HCM is mainly a disease of sarcomere proteins, which are comprised of thick and thin filaments. Thick filaments are mainly composed of myosin heavy chain 7 (MYH7) and myosin binding protein C3 (MYBPC3), which are the most commonly affected proteins by mutations causing HCM. Thin filaments are comprised of cardiac α actin 1 (ACTC1), troponin complex (TNNT2, TNNI3, and TNNC1) and α tropomyosin (TPM1), which are affected by mutations in about 5% of the HCM cases. Examples of the Z and M line proteins implicated in HCM are also illustrated, which are rare causes of HCM.

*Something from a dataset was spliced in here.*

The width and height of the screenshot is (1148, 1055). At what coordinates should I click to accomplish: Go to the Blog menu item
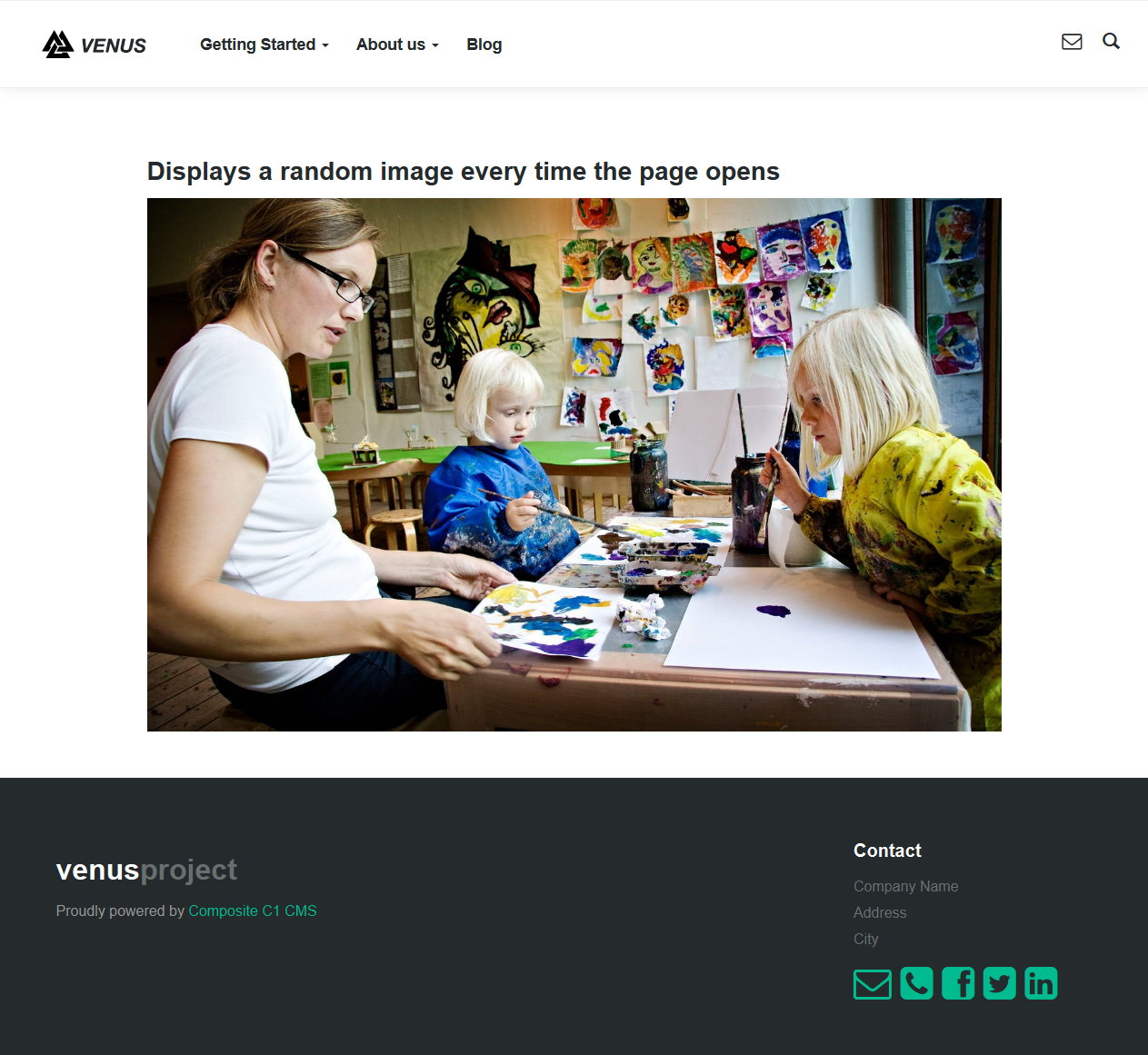(x=484, y=45)
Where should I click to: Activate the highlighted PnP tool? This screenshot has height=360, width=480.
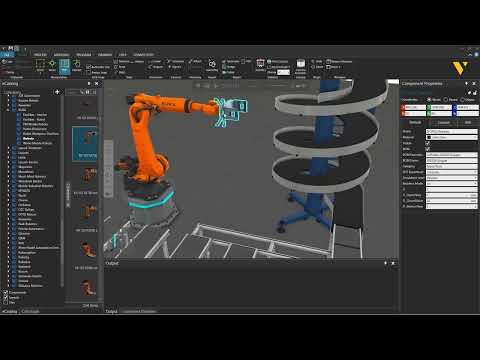(x=64, y=66)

Figure 3.. Pathogenesis of HCM.

The primary defect in HCM is the mutation in the sarcomere proteins, composed of thick and thin filaments, M line and the Z disks (or lines). The effects of the mutations on mRNA, protein, sarcomere, myocyte, myocardium (molecular level), histology, and clinical phenotypes are depicted as sequential layers. A change in the amino acid sequence in the sarcomere protein (dominant-negative effect) or the deficiency of a sarcomere protein (haplo-insufficiency) instigates a series of proximal functional defects in cardiac sarcomeres, such as altered calcium sensitivity and ATPase activity. A consequence of these initial defects is a shift in the number of myosin molecules in the super-relaxed state with a low ATPase activity toward the myosin molecules that are in strong bound state with the actin molecule and have a high ATPase activity. The changes activate expression of a stress-sensing (mechanical, biochemical, and energetics) intermediary molecular phenotypes, such as altered transcriptomics and expression of trophic and mitotic factors. The latter set of the molecular changes induce histological and morphological changes in the myocardium, such as myocyte hypertrophy and fibrosis, which collectively lead to the clinical phenotypes, such as cardiac arrhythmias and heart failure.

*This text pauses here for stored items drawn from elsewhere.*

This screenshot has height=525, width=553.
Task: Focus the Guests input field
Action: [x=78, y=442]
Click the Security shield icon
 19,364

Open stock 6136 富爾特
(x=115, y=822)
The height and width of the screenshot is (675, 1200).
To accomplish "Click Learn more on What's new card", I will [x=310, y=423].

Figure 4.. Impaired acto-myosin interaction in the pathogenesis of HCM

Binding of ATP to the globular head of myosin results in its dissociation from the thin filament actin, whereas hydrolysis of ATP to ADP and inorganic phosphate leads to association of the MYH7 and ACTC1 molecules. Release of the inorganic phosphate induces conformational changes in the MYH7 and flexion of the myosin globular head at lever arm over ACTC1 in the thin filament. The flexion displaces the thin filament by about 10 nm. In the normal heart, at any given moment during diastole, only a small fraction of the MYH7 molecules (estimated to be about 10%) is bound to the actin (ACTC1) molecule. Approximately 50–60% of the myosin molecules are totally dissociated from the actin molecule and are in the super-relaxed state. The remaining myosin molecules are weakly associated with the actin filaments (Panel A). In HCM caused by mutations in the MYH7 and MYBPC3 genes, there is a shift from myosin molecules in the super-relax state to the myosin molecules in the strong bound state with the actin molecule (Panel B). The increased number of acto-myosin complex (strong bound state) is responsible for increased contractility and impaired relaxation.